### Task brief:
Restate each entry word for word. Keep every detail intact.

------ Provided entries ------

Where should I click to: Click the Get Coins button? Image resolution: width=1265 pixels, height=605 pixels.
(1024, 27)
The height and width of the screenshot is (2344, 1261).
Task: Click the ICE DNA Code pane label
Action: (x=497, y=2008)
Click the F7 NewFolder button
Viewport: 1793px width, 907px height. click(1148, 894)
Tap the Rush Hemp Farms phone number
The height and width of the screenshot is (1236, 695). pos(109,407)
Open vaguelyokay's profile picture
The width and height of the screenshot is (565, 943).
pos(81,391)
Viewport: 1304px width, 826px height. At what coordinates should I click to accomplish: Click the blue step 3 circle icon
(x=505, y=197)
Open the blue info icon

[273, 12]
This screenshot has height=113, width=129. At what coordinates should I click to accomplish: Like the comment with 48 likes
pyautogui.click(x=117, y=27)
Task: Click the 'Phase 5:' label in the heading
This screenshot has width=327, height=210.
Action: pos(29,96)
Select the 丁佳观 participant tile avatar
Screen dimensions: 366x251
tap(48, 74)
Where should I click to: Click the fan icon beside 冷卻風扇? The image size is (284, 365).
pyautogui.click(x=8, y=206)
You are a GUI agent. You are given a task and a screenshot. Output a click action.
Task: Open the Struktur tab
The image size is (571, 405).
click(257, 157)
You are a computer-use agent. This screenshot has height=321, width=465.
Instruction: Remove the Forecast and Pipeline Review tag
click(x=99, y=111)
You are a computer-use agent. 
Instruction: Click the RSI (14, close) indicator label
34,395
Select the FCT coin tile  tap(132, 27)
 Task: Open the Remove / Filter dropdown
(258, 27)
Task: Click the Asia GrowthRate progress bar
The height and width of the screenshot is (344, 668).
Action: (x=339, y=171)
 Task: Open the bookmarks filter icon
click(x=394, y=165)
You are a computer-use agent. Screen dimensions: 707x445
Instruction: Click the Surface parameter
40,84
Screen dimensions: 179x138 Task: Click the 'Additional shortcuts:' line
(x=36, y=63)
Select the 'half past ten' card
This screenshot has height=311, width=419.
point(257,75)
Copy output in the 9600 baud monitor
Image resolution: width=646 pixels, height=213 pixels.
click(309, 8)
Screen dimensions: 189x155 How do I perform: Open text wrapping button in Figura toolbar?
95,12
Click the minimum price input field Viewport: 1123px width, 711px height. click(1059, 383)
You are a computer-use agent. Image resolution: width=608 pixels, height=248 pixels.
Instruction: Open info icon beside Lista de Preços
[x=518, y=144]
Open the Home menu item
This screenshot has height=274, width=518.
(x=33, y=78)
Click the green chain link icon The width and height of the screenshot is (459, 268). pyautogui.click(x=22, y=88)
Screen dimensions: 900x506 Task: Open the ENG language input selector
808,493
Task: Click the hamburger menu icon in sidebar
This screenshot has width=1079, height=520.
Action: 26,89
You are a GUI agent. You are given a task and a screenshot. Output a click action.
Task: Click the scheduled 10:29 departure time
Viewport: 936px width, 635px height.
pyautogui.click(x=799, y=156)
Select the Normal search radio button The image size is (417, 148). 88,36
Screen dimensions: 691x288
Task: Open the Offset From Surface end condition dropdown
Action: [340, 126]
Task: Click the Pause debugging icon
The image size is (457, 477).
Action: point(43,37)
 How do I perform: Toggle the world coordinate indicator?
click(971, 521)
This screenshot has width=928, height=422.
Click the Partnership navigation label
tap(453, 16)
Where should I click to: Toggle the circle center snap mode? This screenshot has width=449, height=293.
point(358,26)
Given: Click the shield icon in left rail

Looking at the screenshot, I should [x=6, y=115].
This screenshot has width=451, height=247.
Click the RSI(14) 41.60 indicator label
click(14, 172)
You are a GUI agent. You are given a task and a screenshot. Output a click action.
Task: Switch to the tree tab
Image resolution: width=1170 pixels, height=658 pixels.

------

### Output below:
Where should I click to: Click the Get Coins button? Image resolution: width=1265 pixels, height=605 pixels.
(1024, 27)
The height and width of the screenshot is (2344, 1261).
Task: Click the ICE DNA Code pane label
Action: (x=497, y=2008)
Click the F7 NewFolder button
Viewport: 1793px width, 907px height. click(1148, 894)
Tap the Rush Hemp Farms phone number
The height and width of the screenshot is (1236, 695). pos(109,407)
Open vaguelyokay's profile picture
The width and height of the screenshot is (565, 943).
pos(81,391)
Viewport: 1304px width, 826px height. At what coordinates should I click to accomplish: Click the blue step 3 circle icon
(x=505, y=197)
Open the blue info icon

[273, 12]
This screenshot has height=113, width=129. At what coordinates should I click to accomplish: Like the comment with 48 likes
pyautogui.click(x=117, y=27)
Task: Click the 'Phase 5:' label in the heading
This screenshot has width=327, height=210.
Action: pos(29,96)
Select the 丁佳观 participant tile avatar
Screen dimensions: 366x251
tap(48, 74)
Where should I click to: Click the fan icon beside 冷卻風扇? The image size is (284, 365).
pyautogui.click(x=8, y=206)
You are a GUI agent. You are given a task and a screenshot. Output a click action.
Task: Open the Struktur tab
The image size is (571, 405).
click(257, 157)
You are a computer-use agent. This screenshot has height=321, width=465.
Instruction: Remove the Forecast and Pipeline Review tag
click(x=99, y=111)
You are a computer-use agent. 
Instruction: Click the RSI (14, close) indicator label
34,395
Select the FCT coin tile  tap(132, 27)
 Task: Open the Remove / Filter dropdown
(258, 27)
Task: Click the Asia GrowthRate progress bar
The height and width of the screenshot is (344, 668).
Action: (x=339, y=171)
 Task: Open the bookmarks filter icon
click(x=394, y=165)
You are a computer-use agent. Screen dimensions: 707x445
Instruction: Click the Surface parameter
40,84
Screen dimensions: 179x138 Task: Click the 'Additional shortcuts:' line
(x=36, y=63)
Select the 'half past ten' card
This screenshot has height=311, width=419.
point(257,75)
Copy output in the 9600 baud monitor
Image resolution: width=646 pixels, height=213 pixels.
click(309, 8)
Screen dimensions: 189x155 How do I perform: Open text wrapping button in Figura toolbar?
95,12
Click the minimum price input field Viewport: 1123px width, 711px height. click(1059, 383)
You are a computer-use agent. Image resolution: width=608 pixels, height=248 pixels.
Instruction: Open info icon beside Lista de Preços
[x=518, y=144]
Open the Home menu item
This screenshot has height=274, width=518.
(x=33, y=78)
Click the green chain link icon The width and height of the screenshot is (459, 268). pyautogui.click(x=22, y=88)
Screen dimensions: 900x506 Task: Open the ENG language input selector
808,493
Task: Click the hamburger menu icon in sidebar
This screenshot has width=1079, height=520.
Action: 26,89
You are a GUI agent. You are given a task and a screenshot. Output a click action.
Task: Click the scheduled 10:29 departure time
Viewport: 936px width, 635px height.
pyautogui.click(x=799, y=156)
Select the Normal search radio button The image size is (417, 148). 88,36
Screen dimensions: 691x288
Task: Open the Offset From Surface end condition dropdown
Action: [340, 126]
Task: Click the Pause debugging icon
The image size is (457, 477).
Action: point(43,37)
 How do I perform: Toggle the world coordinate indicator?
click(971, 521)
This screenshot has width=928, height=422.
Click the Partnership navigation label
tap(453, 16)
Where should I click to: Toggle the circle center snap mode? This screenshot has width=449, height=293.
point(358,26)
Given: Click the shield icon in left rail

Looking at the screenshot, I should [x=6, y=115].
This screenshot has width=451, height=247.
Click the RSI(14) 41.60 indicator label
click(14, 172)
You are a GUI agent. You are given a task and a screenshot. Output a click action.
Task: Switch to the tree tab
Image resolution: width=1170 pixels, height=658 pixels.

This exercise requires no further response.